Several flood events in the past few years had limited or altogether cut off access to nearly 30 homes in the Lake Shure neighborhood north of Fargo. Those residents whose homes were protected in some way from the flood waters still had to drive along overtopped roads or, at the worst levels of flooding, park their cars along the sides of the road and ferry across the floodwaters. Road access to homes was cut off for as long as 45 days at a time and a total of 170 days between 1997 and 2011.
After several back-to-back flood events, Cass County prioritized the need to replace the Lake Shure Bridge and reduce its vulnerability in future flood events. Floodwaters had regularly conquered the bridge the same as the roadway, and the County saw the importance of creating a new structure that would retain access to and from homes.
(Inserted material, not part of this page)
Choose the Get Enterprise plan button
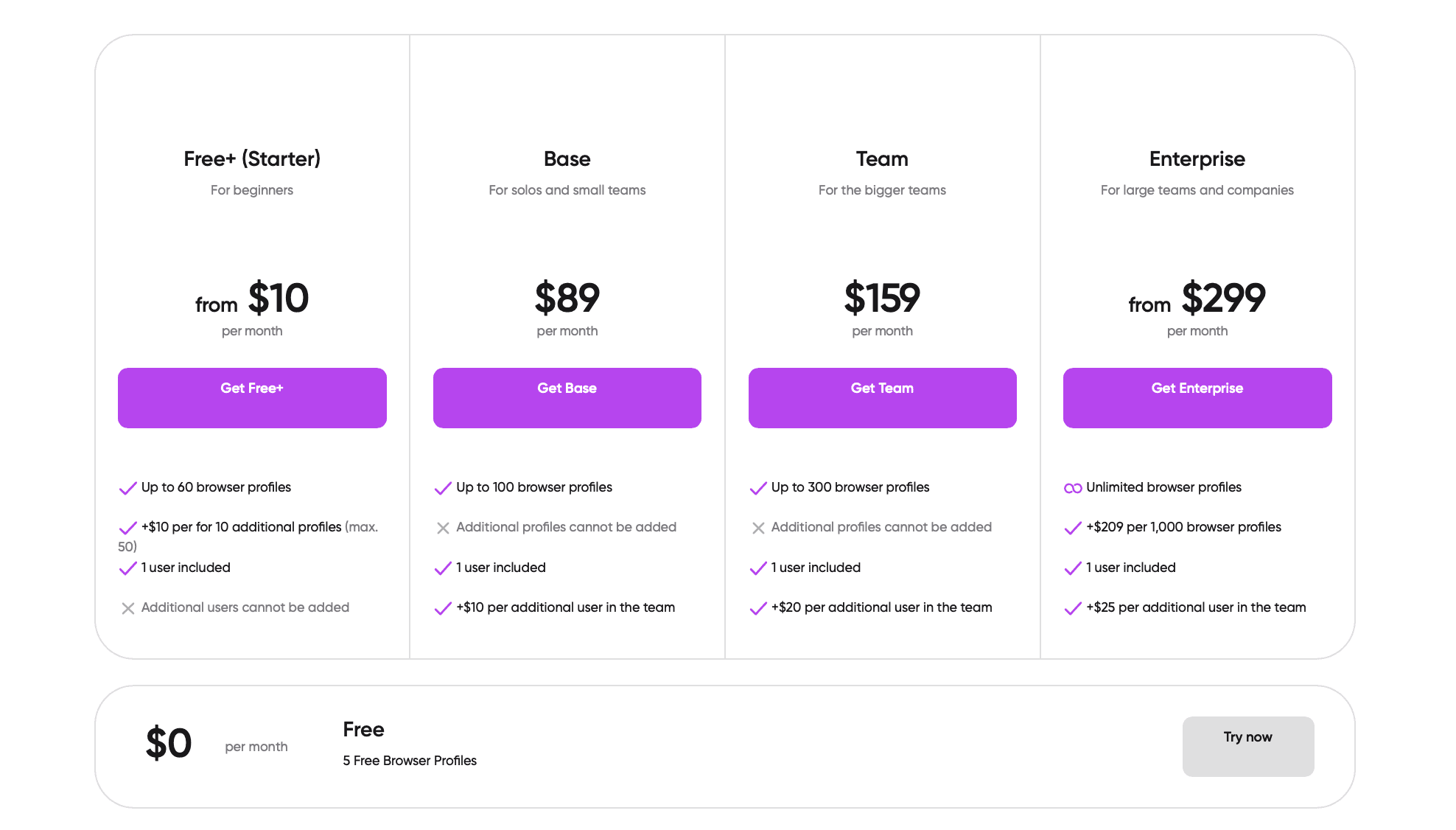 point(1197,397)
Cass County saw this project as an opportunity to improve the bridge in more ways than one. The highest priority remained bringing the new structure above the 100-year flood event. As a result, the new bridge was constructed nearly 10 feet higher than the last, eliminating the possibility of overtopping in any flood event short of Biblical proportions.
The structure itself also has a much greater length than the original. The new 375-foot, five-span structure was designed to allow for improved hydraulic flows underneath, again reducing the chance of overtopping during flood events.
After its completion in 2015, the American Council of Engineering Companies of North Dakota (ACEC/ND)
recognized the structure’s quality and its importance to residents and chose to award it the 2016 Engineering Excellence Award
in the category of Structural Systems.
By the Numbers
$2.2 million in construction costs
9,500 yards of embankment placed to raise the road
3,000 linear feet of piling driven
930 yards of riprap placed
96,000 pounds of reinforcing steel
640 cubic yards of concrete
2016 Engineering Excellence Award in the structural systems category.